I proprietari di Sicit, il gruppo dei conciatori, avevano ricevuto anche offerte per l’acquisto, «di considerevole valore economico», riporta Neresini. Ma vendere la società non era nei loro piani. Secondo Neresini, invece, «la business combination lascia loro la possibilità di orientare le scelte strategiche, circostanza che li tranquillizza». Inoltre, «essere quotati in Borsa significa, per noi, rendere il nostro biglietto da visita più gradito alle multinazionali clienti, perché comporta più trasparenza e l’acquisizione di skill nuovi. Che a loro volta ci consentiranno di accorciare i nostri piani di sviluppo, da 10 a cinque anni». Infine, c’è il tema dell’internazionalizzazione.

«Vogliamo aprire uno stabilimento in Sudamerica. Abbiamo già analizzato tre o quattro Paesi dell’America Latina, per vedere quale offre le migliori condizioni per noi. Il Brasile, con le grandi coltivazioni di cui dispone, ci interessa molto. Ma al di là del nuovo stabilimento, intendiamo implementare la nostra presenza in Usa, in Messico; ma anche in Cina, India e Australia. L’Europa resta per noi un importante mercato di riferimento, anche se risulta essere meno strategica di un tempo. In quest’area siamo concentrati soprattutto su Spagna e su nicchie promettenti anche in Italia, come vite e ulivo». Sicit già esporta oltre il 70% della produzione in 90 Paesi.
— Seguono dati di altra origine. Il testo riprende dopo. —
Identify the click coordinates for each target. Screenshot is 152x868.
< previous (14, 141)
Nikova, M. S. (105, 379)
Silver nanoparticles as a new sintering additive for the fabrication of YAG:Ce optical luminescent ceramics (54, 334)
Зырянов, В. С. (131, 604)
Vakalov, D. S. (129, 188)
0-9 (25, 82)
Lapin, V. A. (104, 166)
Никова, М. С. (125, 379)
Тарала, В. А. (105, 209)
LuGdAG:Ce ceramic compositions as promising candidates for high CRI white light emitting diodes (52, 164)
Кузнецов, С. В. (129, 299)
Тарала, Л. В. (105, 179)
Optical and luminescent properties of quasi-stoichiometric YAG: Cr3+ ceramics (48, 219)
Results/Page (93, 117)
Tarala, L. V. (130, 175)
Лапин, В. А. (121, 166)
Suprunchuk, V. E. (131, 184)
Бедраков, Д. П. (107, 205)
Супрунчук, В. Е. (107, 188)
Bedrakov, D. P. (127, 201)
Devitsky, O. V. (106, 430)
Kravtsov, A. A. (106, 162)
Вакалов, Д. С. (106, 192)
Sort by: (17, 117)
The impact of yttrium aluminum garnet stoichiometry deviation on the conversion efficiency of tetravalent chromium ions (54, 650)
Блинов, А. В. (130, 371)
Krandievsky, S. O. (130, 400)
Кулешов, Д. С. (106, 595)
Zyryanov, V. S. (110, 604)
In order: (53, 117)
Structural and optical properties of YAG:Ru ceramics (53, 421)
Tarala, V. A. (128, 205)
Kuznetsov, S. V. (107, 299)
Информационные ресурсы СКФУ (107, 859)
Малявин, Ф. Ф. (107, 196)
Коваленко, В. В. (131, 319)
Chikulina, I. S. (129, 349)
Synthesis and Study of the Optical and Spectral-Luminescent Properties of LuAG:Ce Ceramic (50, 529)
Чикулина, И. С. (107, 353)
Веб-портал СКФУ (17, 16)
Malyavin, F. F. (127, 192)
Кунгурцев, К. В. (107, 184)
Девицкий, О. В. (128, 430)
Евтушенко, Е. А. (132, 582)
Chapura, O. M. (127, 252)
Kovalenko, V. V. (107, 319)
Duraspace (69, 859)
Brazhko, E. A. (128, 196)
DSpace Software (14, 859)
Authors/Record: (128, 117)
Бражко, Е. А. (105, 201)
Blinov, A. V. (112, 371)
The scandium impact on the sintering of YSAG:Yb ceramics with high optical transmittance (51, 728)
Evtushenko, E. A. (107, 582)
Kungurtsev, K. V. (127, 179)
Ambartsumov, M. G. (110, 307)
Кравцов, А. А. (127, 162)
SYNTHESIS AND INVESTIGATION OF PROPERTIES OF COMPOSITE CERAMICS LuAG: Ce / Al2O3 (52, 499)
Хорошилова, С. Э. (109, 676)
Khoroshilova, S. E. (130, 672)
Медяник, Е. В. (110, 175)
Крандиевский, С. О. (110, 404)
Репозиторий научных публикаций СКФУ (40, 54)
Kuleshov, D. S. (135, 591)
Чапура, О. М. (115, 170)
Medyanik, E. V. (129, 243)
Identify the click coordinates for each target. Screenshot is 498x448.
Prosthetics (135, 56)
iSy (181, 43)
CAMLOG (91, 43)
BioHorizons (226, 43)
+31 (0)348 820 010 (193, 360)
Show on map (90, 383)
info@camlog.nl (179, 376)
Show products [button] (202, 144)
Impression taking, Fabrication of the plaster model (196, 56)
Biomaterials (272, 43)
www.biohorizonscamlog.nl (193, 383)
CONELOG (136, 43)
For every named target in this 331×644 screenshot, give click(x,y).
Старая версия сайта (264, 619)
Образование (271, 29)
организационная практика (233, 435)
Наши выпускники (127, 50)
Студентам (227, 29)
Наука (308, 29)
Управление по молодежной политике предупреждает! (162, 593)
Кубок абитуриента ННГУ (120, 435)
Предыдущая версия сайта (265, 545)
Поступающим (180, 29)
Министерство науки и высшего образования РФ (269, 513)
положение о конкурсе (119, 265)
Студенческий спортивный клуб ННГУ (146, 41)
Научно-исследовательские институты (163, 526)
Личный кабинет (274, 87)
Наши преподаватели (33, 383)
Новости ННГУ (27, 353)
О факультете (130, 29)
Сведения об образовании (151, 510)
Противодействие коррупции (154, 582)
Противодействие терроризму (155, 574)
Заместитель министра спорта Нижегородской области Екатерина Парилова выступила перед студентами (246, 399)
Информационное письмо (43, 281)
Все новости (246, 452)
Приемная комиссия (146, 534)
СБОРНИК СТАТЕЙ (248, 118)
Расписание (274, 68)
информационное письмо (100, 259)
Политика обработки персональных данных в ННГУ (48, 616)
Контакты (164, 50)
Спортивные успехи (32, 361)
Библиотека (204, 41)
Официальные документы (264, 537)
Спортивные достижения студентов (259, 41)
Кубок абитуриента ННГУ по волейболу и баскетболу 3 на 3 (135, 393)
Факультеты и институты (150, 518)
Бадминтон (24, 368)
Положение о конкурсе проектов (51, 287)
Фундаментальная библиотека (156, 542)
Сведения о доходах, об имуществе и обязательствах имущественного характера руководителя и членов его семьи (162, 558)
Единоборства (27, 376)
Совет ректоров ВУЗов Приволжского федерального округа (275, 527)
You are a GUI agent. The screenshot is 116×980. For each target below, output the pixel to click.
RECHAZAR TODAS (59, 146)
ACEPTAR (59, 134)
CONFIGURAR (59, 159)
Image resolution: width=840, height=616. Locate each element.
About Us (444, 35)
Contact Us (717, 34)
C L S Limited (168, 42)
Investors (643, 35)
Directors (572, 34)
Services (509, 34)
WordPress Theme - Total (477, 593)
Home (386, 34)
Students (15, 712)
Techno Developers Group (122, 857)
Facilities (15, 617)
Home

Perché Sicit ha scelto la via della Spac

Secondo Lorenzoni «Sicit Group ha potenzialità di crescita importanti che però possono essere rafforzate associando alle doti imprenditoriali dei soci conciatori quelle competenze tecniche e manageriali patrimonio di chi ha esperienza nella finanza, nella Borsa e nel private equity». Infatti Raymond Totah e Matteo Carlotti, del Cda di SprintItaly, entreranno a far parte di quello di Sicit Group. Quanto invece ai vantaggi per gli investitori, nella scelta del veicolo, va ricordato che la Spac è obbligata a restituire la totalità dei capitali investiti, qualora non vengano effettuate operazioni di investimento entro il lasso di tempo prestabilito. Inoltre, rispetto a un fondo di private equity, rende noto SprintItaly, la Spac si configura come un soggetto regolato dalla normativa del mercato borsistico e pertanto offre una maggiore trasparenza informativa.

 

Impianti Sicit
L’intervento in zona cesarini di Unic – Concerie Italiane

Peraltro, proprio alla fine della scorsa settimana Unic – Concerie Italiane, la più importante e organizzata associazione del settore conciario a livello mondiale, ha acquistato, tramite la controllata Lineapelle, una partecipazione societaria in SprintItaly, al fine di ottenere il 2% del capitale sociale di Sicit Group. Unic rappresenta 1.200 aziende, per 18mila addetti ed un fatturato di 5 miliardi di euro (con una quota export pari al 76%). Secondo Neresini, la mossa dell’associazione «rappresenta un importante endorsement e non può che rassicurare i mercati finanziari sulla bontà del loro investimento».